Abramo Bagnara abramo.bagnara at gmail.com
Mon Oct 3 11:57:36 PDT 2011

Il 03/10/2011 20:25, Argyrios Kyrtzidis ha scritto:
> Hi Abramo,
> Sorry to disappoint you but I think the dream remains unfulfilled ;-)

You make me sad for a few minutes... but let try to find a solution: I
think that to get preprocessed tokens has too many benefits to stop only
a few steps before to accomplish that.

Let me know if you don't see strong benefits in the possibility to get
the preprocessed tokens in a range.

First the easy part:

> Apart from that, this is trying to deal with macro expansions; how are
you handling preprocessor directives ? e..g:
> X
> #if  ...
> Y
> #else
> X
> #endif
> How do you find out what comes after 'X' if you don't preprocess ?

Preprocessor callbacks give us complete info about skipped area so the
helper just have to take in account that.

The same is true for file changes:

#include "..."

> The code that you posted was a bit hard to follow but correct me if I'm wrong;
> You are recording all macro expansion points and once you hit one, you enter the SLocEntry for the macro expansion and start lexing it, is this correct ?

Yes, and my tests show that it works very well in most cases.

> This may seem to work but it is not reliable.

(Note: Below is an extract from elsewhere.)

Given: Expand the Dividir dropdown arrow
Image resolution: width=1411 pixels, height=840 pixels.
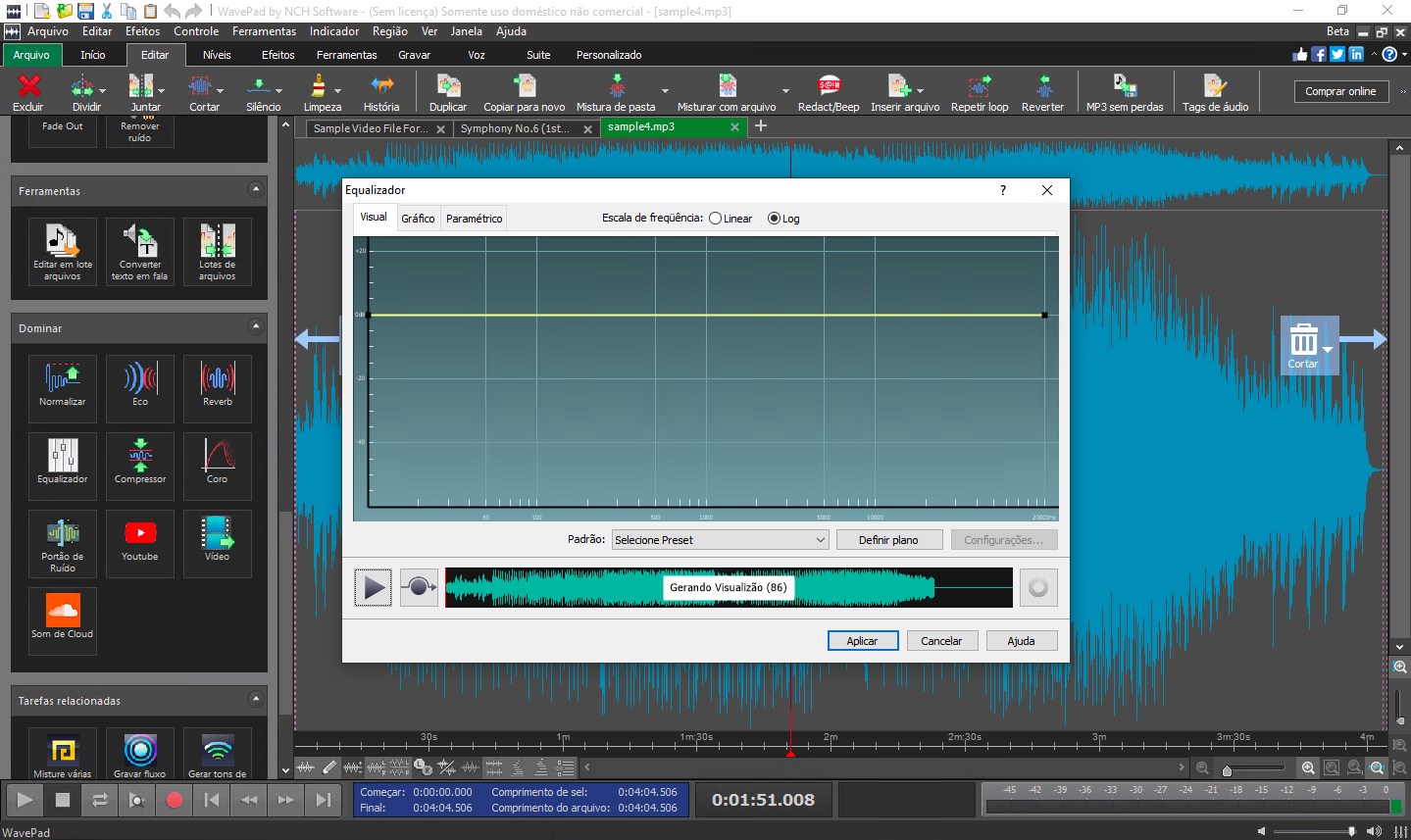Looking at the screenshot, I should pos(102,90).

The main issue is that for macro arguments expansion we do *not* guarantee that the range of the SLocEntry contains only the tokens that were actually lexed.
> This is because we aggressively "merge" them to reduce the number of needed SLocEntries.
> Here's an example:
> #define M1 1
> #define M2 2
> #define M3 3
> #define MA1(a,b,c) a c
> #define MA2(x) x
> MA2( MA1(M1, M2, M3) )
> The tokens that MA2 ultimately receives are '1' and '3' but if you follow through and lex the SLocEntry that gets created for the macro arg expansion for MA2, you will notice that the length is 5 and it is actually a chunk encompassing "1 2 3".
> So, from this chunk, only '1' and '3' and their respective locations were actually passed to the parser but you don't know that just by looking at the SLocEntry.

How can I avoid that "optimization" and thus verify the real memory
impact with some huge and relevant testcases?

Many thanks for your help and your review.


More information about the cfe-dev mailing list